November 2015 data from comScore comScore revealed that Thanksgiving Day ecommerce sales saw a 9% increase to $1.10 billion in 2015. Black Friday saw even stronger ecommerce sales, $1.66 billion—up 10% compared to 2014.
Consumers also turned to their mobile devices for Thanksgiving and Black Friday shopping. In fact, 40% of total Thanksgiving ecommerce sales came from mobile commerce, according to November 2015 research by IBM. Additionally, the share of ecommerce sales that came from mobile increased by 29.6% during Black Friday 2015 compared to the previous year.
Mobile was the device many shoppers turned to during the holiday season, per a November survey by HookLogic, which analyzed aggregated shopping activity from 15 mass-merchant retail sites. More than two-thirds of holiday season ecommerce traffic came from smartphones and tablets. Mobile was also the preferred device when it came to shopping on Black Friday. On Cyber Monday, however, more than half of holiday season ecommerce traffic came from desktop devices.
Indeed, a lot of shopping activity was happening on Cyber Monday. Predictive marketing platform Custora reported that Cyber Monday was the biggest day in US online shopping. According to the company, ecommerce revenues were up 16.2% on Cyber Monday compared to last year. And, 26.9% of online sales were placed on mobile, both smartphones and tablets, which was a 23% increase compared to Cyber Monday 2014.

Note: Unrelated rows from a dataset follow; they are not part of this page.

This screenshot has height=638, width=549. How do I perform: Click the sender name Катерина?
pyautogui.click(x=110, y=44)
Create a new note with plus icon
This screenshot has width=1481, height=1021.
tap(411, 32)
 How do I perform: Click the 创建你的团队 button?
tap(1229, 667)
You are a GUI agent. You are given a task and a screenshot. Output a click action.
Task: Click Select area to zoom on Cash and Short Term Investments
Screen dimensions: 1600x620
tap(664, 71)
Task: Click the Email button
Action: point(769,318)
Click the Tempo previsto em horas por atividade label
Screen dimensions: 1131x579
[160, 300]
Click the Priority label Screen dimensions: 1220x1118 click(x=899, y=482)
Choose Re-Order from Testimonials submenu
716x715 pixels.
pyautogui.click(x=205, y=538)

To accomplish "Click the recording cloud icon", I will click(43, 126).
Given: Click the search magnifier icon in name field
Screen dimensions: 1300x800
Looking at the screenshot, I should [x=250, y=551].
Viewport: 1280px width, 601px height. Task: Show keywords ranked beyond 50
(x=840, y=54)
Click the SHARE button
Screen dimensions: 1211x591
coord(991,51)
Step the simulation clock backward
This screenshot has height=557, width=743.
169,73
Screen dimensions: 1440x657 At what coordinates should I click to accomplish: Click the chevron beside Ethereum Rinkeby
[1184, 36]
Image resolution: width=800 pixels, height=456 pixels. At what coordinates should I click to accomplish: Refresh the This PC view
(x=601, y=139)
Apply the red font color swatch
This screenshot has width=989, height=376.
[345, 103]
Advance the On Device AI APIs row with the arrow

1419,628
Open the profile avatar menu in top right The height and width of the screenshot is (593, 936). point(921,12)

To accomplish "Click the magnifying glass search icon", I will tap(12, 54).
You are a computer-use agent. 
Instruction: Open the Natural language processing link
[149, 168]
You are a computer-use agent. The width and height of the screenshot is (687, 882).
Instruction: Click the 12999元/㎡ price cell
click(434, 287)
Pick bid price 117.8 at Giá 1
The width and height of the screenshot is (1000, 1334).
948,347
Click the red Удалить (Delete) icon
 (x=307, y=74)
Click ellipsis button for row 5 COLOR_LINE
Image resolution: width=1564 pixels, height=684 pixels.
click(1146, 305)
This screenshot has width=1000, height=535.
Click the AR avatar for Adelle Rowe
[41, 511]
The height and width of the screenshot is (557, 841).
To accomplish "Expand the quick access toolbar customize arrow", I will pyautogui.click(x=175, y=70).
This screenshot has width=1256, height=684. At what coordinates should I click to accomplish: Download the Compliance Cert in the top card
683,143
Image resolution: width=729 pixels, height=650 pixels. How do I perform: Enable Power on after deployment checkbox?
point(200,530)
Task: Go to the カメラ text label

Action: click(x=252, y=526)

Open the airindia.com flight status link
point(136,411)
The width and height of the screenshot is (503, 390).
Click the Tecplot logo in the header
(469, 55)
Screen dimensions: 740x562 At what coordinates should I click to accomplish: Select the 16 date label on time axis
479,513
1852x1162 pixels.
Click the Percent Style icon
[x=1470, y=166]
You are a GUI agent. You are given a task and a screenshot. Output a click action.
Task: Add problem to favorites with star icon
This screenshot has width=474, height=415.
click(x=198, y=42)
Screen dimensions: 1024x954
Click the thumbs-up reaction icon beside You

The Custora data is in line with other research showing an increase of sales that occurred on Cyber Monday. Rakuten Marketing found that Cyber Monday outperformed Black Friday revenue by 40% across advertisers running display campaigns. In addition, Cyber Monday mobile sales accounted for 28% of display clients’ revenue. Smartphones made up 17% of that, and tablets accounted for 11%.